After a lot of work this is the regular expression I ended up using to match as many titles as I could. I’m sure i’ll still need to tweak it over time to get it 100% working.

/^([\s\S]*)\(([\d{4}]*|\?*)(?:\/)?([\w]*)?\)(\s*{([\w!\s:;\/\.\-\'"?`_&@$%^*<>~+=\|\,\(\)]*)(\s*\(#([\d]*)\.([\d]*)\))?})?\s*([\d{4}]*)?(?:-)?([\d{4}]*)?/iu

It’ll probably be easiest to understand this using an example movie title.

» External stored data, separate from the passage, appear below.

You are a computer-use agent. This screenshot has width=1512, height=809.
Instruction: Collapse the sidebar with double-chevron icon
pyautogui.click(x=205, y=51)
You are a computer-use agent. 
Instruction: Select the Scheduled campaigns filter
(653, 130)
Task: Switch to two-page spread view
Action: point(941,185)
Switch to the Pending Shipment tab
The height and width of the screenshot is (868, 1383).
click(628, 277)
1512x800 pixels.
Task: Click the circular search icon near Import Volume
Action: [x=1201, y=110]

“Blaulicht” (1959) {Das Gitter (#4.1)}1962

([\s\S]*) – this will match any whitespace and non-whitespace character
\( – this will stop that first matching when it runs into an opening parenthesis, normally signifying the start of a release date.
([\d{4}]*|\?*) – this matches the year
(?:\/)? – sometimes the year was entered as (2004/I) or (2005/IV).  This allows an optional forward slash after the year.
([\w]*)? – Along with the previous item,  this accommodates finding characters after the year. Still not sure exactly what that means though.
\) – this just signified the end of the release date.
(\s*{([\w!\s:;\/\.\-\'”?`_&@$%^*<>~+=\|\,\(\)]*) – this looks way more complex than it is (it goes along with the next bit, so look at those as a whole as opposed to separate chunks). It looks for a space after the year and then it matches the content inside the curly brace until it hits a pound sign signaling an episode.
(\s*\(#([\d]*)\.([\d]*)\))?})? – This matches the episode name, season, and episode number if it runs into #.
\s* – just allows for as many spaces as needed between this and anything after.
([\d{4}]*)? – these last 3 go hand in hand. They will match an optional year range. Some of the shows have year ranges for how long it has been running.
(?:-)?
([\d{4}]*)?

 

The last important bit is the modifiers on the preg_match. “i” ensures a case insensitive match and “u” makes it do a utf-8 search. Otherwise it fails on some foreign characters not in ISO-8859-1.